Porter and Rivkin write: “America’s feeble economy reminds us every day that our global competitiveness is in trouble.” Whose fault is that?  One camp holds that national competitiveness is the responsibility of policymakers, not business leaders, who need to focus on running their companies. The opposite camp says companies owe loyalty to the country that supports them, and executives who move American jobs overseas are Benedict Arnold CEOs. “Both positions are deeply flawed, reflecting simplistic views of how competition and economies really work,” say the authors.

They  explain that the U.S. is competitive to the extent that firms operating here can compete successfully in the global economy while supporting high and rising living standards for the average American. Doing one without the other means we aren’t really competitive. A high-wage economy like the U.S. can achieve both only by being a highly productive location, one where firms can create innovative, distinctive products and produce them efficiently.

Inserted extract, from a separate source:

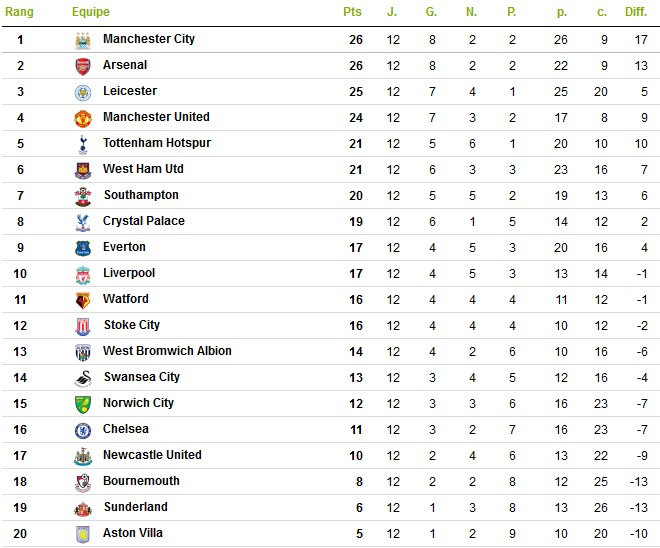
Task: Click the Watford club crest icon
Action: pyautogui.click(x=83, y=300)
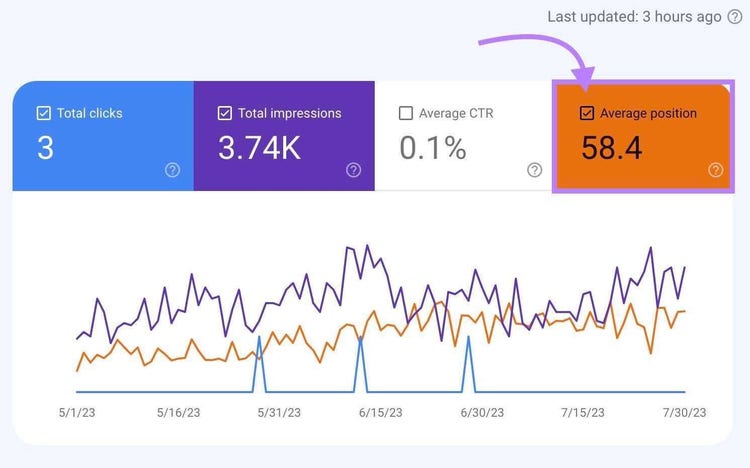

“Managers must run their U.S. operations well,” they write. ” This means positioning U.S.-based activities to draw on unique American strengths.” For instance, La-Z-Boy has avoided head-to-head competition with low-wage Asian furniture manufacturers by emphasizing the customization and faster delivery that its U.S. location and worker skills make possible.

But running U.S. operations well does not always mean staying at home, they add. Going overseas often improves competitiveness by allowing U.S. companies to penetrate foreign markets. U.S. multinationals that expand faster abroad also tend to grow faster in America. And well-run companies do bring activities back to America as costs rise overseas and managers feel offshoring’s hidden costs, such as lower foreign worker productivity, quality problems, and loss of intellectual property.